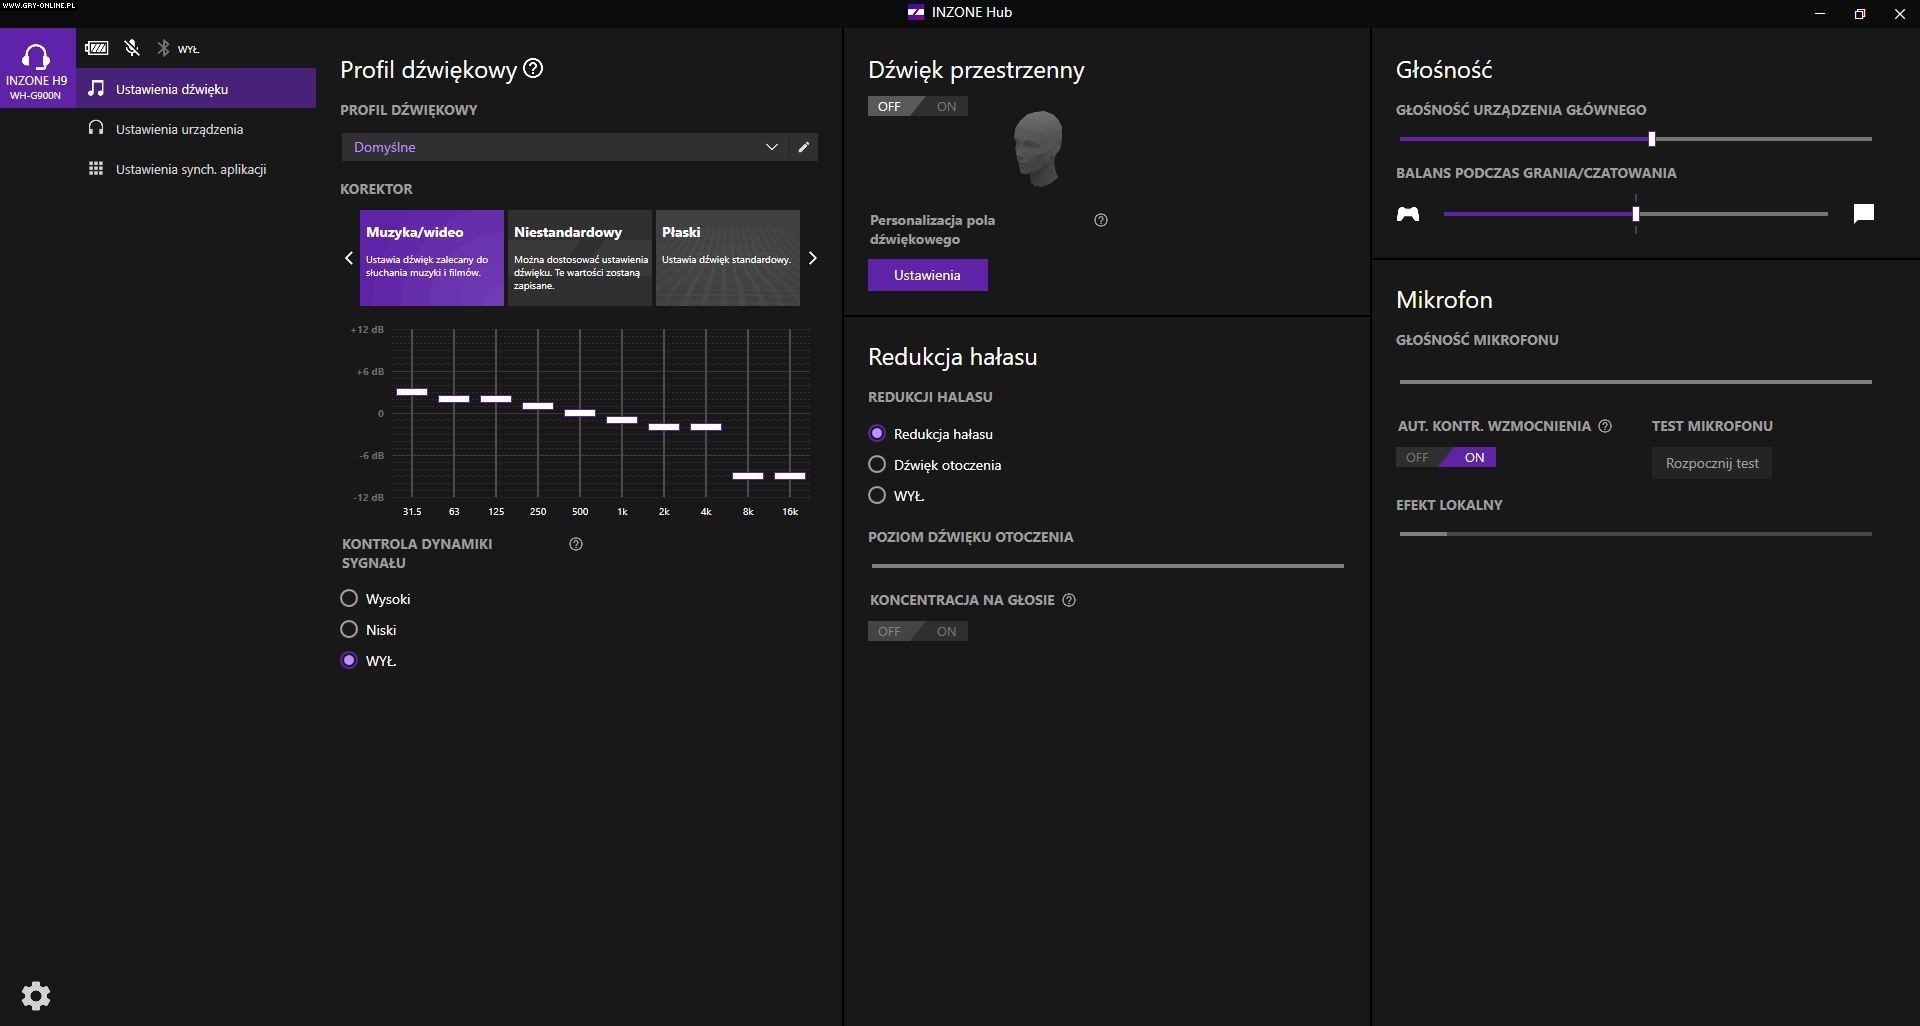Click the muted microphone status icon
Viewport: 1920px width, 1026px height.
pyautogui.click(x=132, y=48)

==

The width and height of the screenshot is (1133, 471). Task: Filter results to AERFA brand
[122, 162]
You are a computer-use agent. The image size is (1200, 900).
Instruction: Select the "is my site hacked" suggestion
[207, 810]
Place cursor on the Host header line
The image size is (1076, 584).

— TO DO —
Set down again, word for word, the stretch of records from the line with "Instruction: Select the" to the line with "The image size is (1076, 584).", both of those lines included.

— RESPONSE AREA —
Instruction: Select the "is my site hacked" suggestion
[207, 810]
Place cursor on the Host header line
The image size is (1076, 584).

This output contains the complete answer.